Character
PHYSICAL DESCRIPTION
The young jedi is a zabrak, still a bit short for his age. For a lot of people, his size, his weight, seems to be those of a younger zabrak than himself. Even if Zevran likes to think of this as just a setback, he is probably never going to get as tall as his peers. Outside of his size, it's easy to see that the zabrak maintains an athletic condition, being fit for his size and liking to put his speed and agility to the test. The young padawan can be recognized by the little horns, four of them, on the top of his head, and the tribal tattoos on his face. Tattoos he got from coruscant, very young, as a memory of the people he grew up with. Zevran has a beige skin, with black tatoos and few brown hair. He only has a small amount of hair, just a mohawk with a braided ponytail behind him.
Most of the time, the little zabrak can be seen with a smile on his face and jedi robes on him. Ever since he joined the temple, Zevran has always worn the Order's robes. His are of a dark brown, with a slightly darker belt. He wears dark leather boots most of the time. On his belt there are multiple pouches with a bit of everything - mostly useless stuff that he likes to collect.

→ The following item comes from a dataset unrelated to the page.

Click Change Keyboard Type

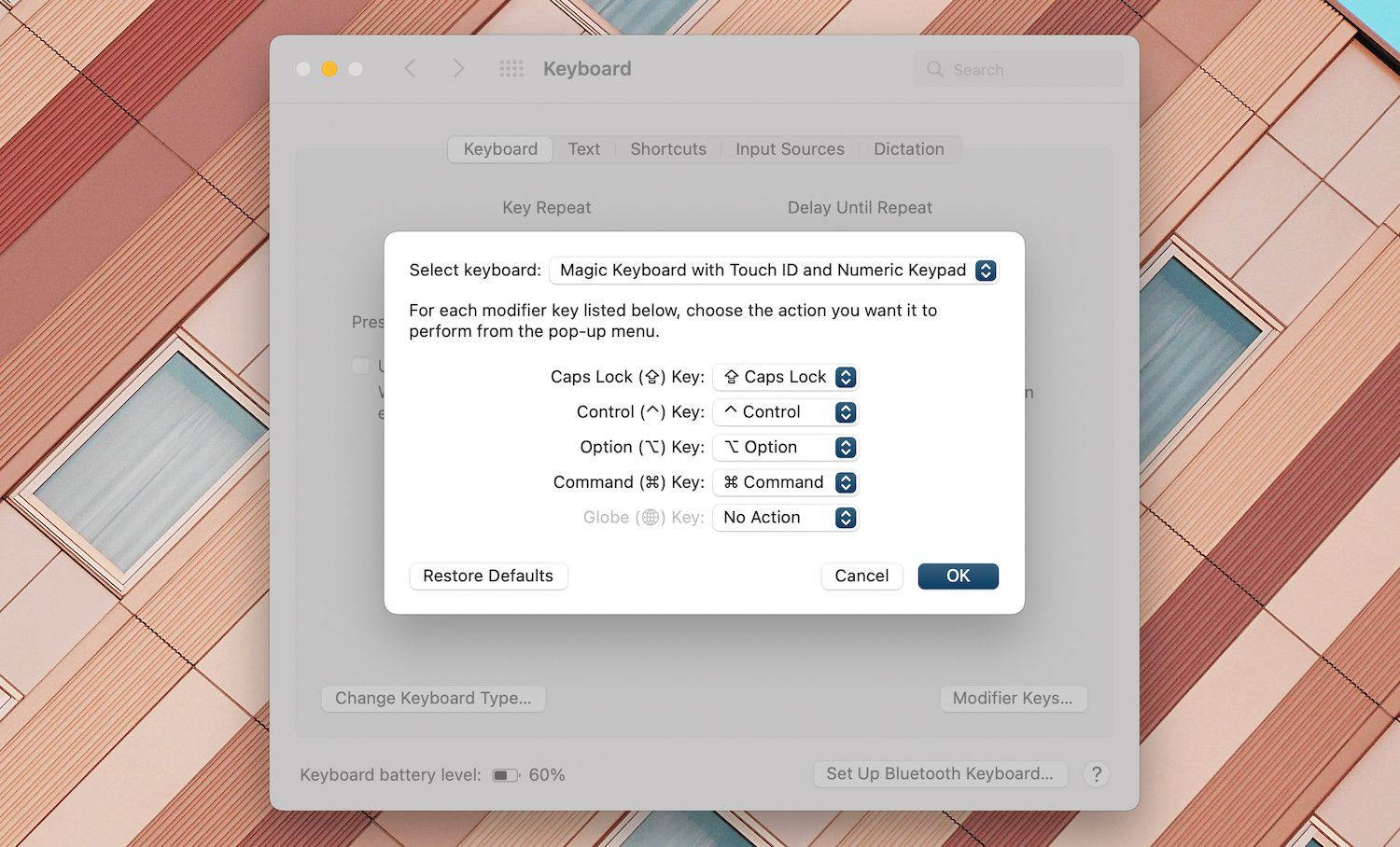pos(432,698)
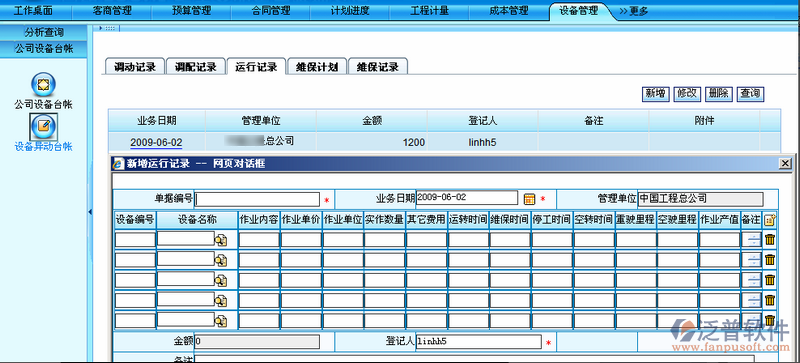Delete third row using trash icon
The height and width of the screenshot is (363, 800).
coord(770,279)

However, there is just one thing that can easily attract attention outside the temple, the weapon and tool of a Jedi: his padawan lightsaber.

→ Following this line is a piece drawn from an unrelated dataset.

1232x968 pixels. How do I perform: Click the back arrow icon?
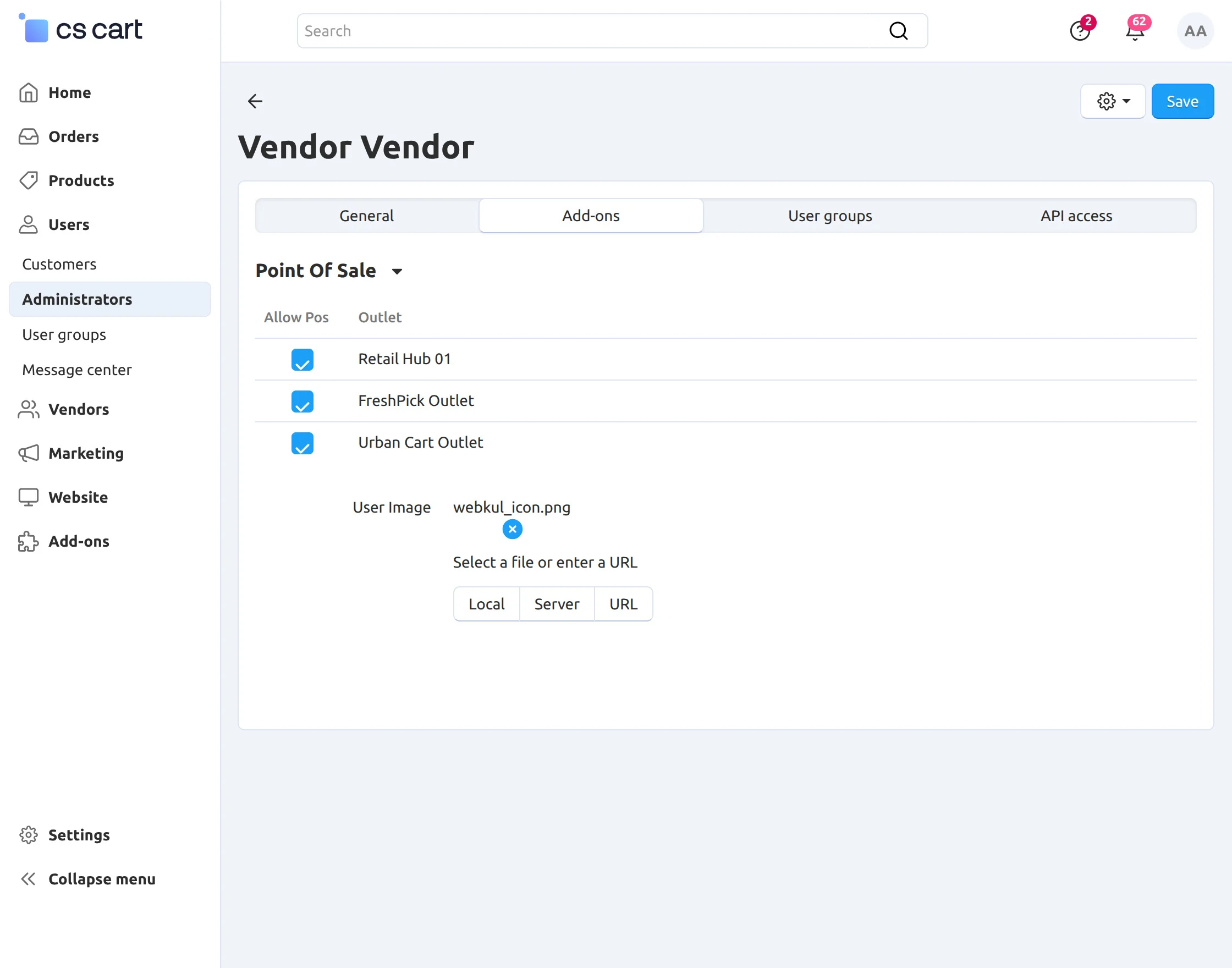(x=255, y=101)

For those encountering the zabrak for the first time, he seems like someone sure of himself, curious, with a strangely calm presence despite his more vigorous personality. Zevran is a strange encounter for some people, sometimes being calm like you would expect a jedi to be, sometimes way more hasty on certain subjects.
INVENTORY
Zevran does not possess a lot of things. Aside from his Jedi robes, the one thing he holds dear is his lightsaber — the symbol of what he did, of what he is, and to him, of what he will be. The little weapon is his pride: a short one fitting his size, with a silver grip and a black chamber to hold the kyber crystal igniting his blue blade.
PERSONALITY AND BELIEFS
The galaxy is a vast place. There are too many planets to see, yet this is something he has always wanted to do. When you're born below the surface on Coruscant, hearing of a thousand worlds with different landscapes sounds more like a child's dream than reality. Yet Zevran has always wanted to see the galaxy for what it is — to witness worlds of sand, of trees, of oceans. Just stories he heard as a child. But now more than ever, his will to see the galaxy is at the center of his life.
Curious about this and many other things, the Padawan can appear hasty and impatient when he knows there is something to be seen. For the Padawan, wonders are meant to be seen, felt, and understood. His eagerness to discover and explore is often what could be described as the first impression when meeting Zevran. When people get to know the young Zabrak a bit better, he shows a different side. Despite his still very present eagerness to explore, he is generally far more level-headed in other circumstances. He is more focused, calmer, when the situation does not revolve around discovering new landscapes or unknown places. Zevran is honest, judgmental, and quite cynical. Most of the time, he doesn't refrain from saying what he thinks, not really considering the consequences of his words. For some, it can easily be seen as a lack of respect — for he will not hesitate to speak his mind, regardless of the rank of whoever he's talking to. Holding strong beliefs of his own, he doesn't hesitate to go against common opinions or to speak out of turn. Even though acting on it can be trickier, he might still go on, if he believes it's the right thing to do.
On a more ethical side, Zevran embraced the Jedi beliefs when he joined the Order and is very thankful for his chance to escape the lower levels of Coruscant. Still, he can't help but think the Jedi don't truly know the galaxy — for life down there was very different from what he experienced in the Jedi Temples. He believes that helping those in need is essential, and that consequences are irrelevant when the time comes to make the right choice. In his mind, what matters is acting for good — not planning for the best. Zevran has a deep connection to the Force but has always struggled to truly understand it, especially on Coruscant. His arrival on Tython changed a few things, and most of the time he can now be seen outside, often meditating when he is not chasing beautiful places. According to him, he seems to hear the planet — to feel things he never truly felt before. A true fascination seems to have emerged since he set foot on the world, and because of that, he now seeks answers in the Force.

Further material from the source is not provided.